Distributing the Estate to Heirs or Beneficiary Heirs in New York
The death of a loved one is a complicated time. People are left grieving, and dealing with the aftermath of this loss. The added pressure of having to figure out the distribution of that loved one’s assets can heighten an already emotionally fraught time. That is why the guidance of an adept estate lawyer can be invaluable when distributing the estate to heirs or beneficiary heirs in New York.
How Assets Are Distributed
When distributing the estate to heirs or beneficiary heirs in New York, assets are distributed in different ways, depending on the nature of the property. If it is a house or other real estate, the deed will be transferred to the person entitled to receive it. Money can be transferred via a check. Other personal property, such as jewelry, can be sent in the mail or delivered in person. It is important to keep records of any disbursement of assets should the court request them.
When a person has a life insurance policy or retirement account, they can designate a beneficiary who is to receive the funds when the account or policyholder passes away. It does not usually pass under the person’s will. It goes to the person that the individual has designated. When a person passes away, their retirement accounts are paid to the beneficiaries they chose to receive the money in them, regardless of whether they were retired or not. Retirement only changes the way that money is taxed, based on the terms of the account in question.
Priority Beyond Distribution of Assets
There are priorities for who can be the administrator of an estate if none is named. A spouse might come before a child. There is also a list of priorities in the statute for situations where there is not enough money to pay everything that is provided for in the will. The funeral bill is the first thing that must be taken care of, followed by taxes. When those items have been paid, then an estate lawyer may begin any remaining assets can be distributed in accordance with the will, or by statute if no will exists.
Interested persons include anyone mentioned in the will or people who would inherit assets in the absence of a will. An interested person always has the right to challenge the will or contest actions taken by the executor if they feel they are not in accordance with the will. People often invoke their rights as interested persons if they feel they were treated unfairly. A common misconception is that a child must inherit. A person does not have to leave money to their relatives, except a spouse.
When challenging a will or the actions of an executor, an interested person must prove that something was not done appropriately. If they are unable to, their challenge may not be accepted by the court. There is no requirement in New York law to leave anything to a child, whether they are an adult or a minor. A spouse is the only person who must receive a portion of the assets. Conflicts between interested persons and administrators are resolved in the Surrogates Court.

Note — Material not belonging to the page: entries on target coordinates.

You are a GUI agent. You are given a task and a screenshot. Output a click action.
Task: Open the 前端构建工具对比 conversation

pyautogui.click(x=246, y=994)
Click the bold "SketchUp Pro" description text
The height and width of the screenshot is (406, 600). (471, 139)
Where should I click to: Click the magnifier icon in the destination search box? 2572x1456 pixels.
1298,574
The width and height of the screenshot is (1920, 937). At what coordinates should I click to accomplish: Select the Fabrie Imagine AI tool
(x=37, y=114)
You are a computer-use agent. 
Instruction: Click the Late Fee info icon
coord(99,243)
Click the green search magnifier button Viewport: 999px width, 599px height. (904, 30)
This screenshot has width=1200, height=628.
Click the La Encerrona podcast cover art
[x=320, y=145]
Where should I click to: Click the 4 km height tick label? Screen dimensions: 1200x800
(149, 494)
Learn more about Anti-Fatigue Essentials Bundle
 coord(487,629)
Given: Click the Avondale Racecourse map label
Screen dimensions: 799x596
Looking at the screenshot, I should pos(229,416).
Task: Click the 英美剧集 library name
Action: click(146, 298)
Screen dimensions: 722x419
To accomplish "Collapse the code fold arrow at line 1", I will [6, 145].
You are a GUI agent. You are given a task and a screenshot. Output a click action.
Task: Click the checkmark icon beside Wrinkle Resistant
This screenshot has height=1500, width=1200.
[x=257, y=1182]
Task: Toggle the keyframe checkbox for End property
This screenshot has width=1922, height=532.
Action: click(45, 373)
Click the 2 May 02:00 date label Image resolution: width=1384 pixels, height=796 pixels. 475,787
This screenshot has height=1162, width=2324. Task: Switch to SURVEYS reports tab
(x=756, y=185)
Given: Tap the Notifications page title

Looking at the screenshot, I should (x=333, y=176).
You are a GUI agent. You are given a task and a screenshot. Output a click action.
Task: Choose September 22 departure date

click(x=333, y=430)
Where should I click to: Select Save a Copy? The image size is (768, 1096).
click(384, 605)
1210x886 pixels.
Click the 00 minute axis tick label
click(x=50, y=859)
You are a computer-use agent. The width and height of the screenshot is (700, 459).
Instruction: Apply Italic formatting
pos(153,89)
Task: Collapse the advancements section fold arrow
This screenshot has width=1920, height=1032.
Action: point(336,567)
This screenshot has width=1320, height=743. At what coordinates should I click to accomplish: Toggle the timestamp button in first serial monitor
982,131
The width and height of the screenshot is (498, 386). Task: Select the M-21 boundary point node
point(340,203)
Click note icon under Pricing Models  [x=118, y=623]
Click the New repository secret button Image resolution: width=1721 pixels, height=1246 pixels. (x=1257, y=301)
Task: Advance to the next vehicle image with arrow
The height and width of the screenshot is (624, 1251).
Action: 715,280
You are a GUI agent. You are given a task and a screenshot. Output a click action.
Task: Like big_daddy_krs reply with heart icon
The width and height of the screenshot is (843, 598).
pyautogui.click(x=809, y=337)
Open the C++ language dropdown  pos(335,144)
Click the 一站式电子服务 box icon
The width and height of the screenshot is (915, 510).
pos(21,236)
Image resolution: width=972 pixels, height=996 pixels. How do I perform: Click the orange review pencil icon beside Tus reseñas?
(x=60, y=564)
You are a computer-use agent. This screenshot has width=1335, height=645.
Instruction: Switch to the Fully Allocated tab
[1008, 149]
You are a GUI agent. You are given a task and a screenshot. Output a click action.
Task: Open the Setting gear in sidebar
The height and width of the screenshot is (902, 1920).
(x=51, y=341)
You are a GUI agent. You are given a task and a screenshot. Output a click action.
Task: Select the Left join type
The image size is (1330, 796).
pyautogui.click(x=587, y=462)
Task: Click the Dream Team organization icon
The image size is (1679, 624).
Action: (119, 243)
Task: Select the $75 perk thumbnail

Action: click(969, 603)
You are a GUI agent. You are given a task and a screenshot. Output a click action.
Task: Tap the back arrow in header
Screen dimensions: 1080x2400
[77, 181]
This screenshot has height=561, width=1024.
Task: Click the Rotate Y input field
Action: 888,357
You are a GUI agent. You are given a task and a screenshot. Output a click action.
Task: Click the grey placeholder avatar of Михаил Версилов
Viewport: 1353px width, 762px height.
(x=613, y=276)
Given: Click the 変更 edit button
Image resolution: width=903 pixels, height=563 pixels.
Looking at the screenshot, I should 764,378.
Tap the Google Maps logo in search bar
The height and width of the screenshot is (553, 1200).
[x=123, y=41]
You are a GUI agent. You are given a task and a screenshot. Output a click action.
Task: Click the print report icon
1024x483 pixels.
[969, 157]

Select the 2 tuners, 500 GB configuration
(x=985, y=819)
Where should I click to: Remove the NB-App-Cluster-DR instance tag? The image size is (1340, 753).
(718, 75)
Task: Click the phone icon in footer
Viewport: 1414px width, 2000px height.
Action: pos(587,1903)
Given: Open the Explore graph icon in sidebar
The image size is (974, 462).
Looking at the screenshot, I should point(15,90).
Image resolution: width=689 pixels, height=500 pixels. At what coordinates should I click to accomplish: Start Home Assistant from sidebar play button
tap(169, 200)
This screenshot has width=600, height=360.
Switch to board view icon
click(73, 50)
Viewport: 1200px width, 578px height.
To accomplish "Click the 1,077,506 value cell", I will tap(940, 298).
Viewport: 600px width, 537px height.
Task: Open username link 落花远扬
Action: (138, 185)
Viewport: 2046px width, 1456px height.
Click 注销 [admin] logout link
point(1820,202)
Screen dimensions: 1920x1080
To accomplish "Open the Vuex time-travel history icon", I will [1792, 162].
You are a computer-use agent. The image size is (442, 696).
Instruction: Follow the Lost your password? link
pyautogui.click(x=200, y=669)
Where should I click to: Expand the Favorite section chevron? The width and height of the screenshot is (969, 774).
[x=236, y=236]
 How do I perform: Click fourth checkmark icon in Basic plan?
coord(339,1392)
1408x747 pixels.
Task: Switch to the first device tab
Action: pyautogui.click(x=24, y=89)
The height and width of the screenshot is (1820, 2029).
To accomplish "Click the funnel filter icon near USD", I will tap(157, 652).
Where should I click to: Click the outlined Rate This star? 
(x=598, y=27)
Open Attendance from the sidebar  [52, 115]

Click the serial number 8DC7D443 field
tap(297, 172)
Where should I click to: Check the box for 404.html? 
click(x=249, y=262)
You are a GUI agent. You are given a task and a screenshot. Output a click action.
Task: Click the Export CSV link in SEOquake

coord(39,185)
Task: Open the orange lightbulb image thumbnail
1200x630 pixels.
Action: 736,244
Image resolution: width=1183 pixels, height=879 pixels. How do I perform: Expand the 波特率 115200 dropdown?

Interpretation of the provisions of a will is one of the more common areas where conflicts arise during the execution of an estate. How provisions are interpreted can determine what an interested person receives, and disputes can arise when there is uncertainty.
Role of an Estate Lawyer
The distribution of assets can be a complicated and contentious situation. A skilled estate lawyer can take some of the stress out of distributing the estate to heirs or beneficiary heirs in New York so you can focus on being with your loved ones in this difficult time.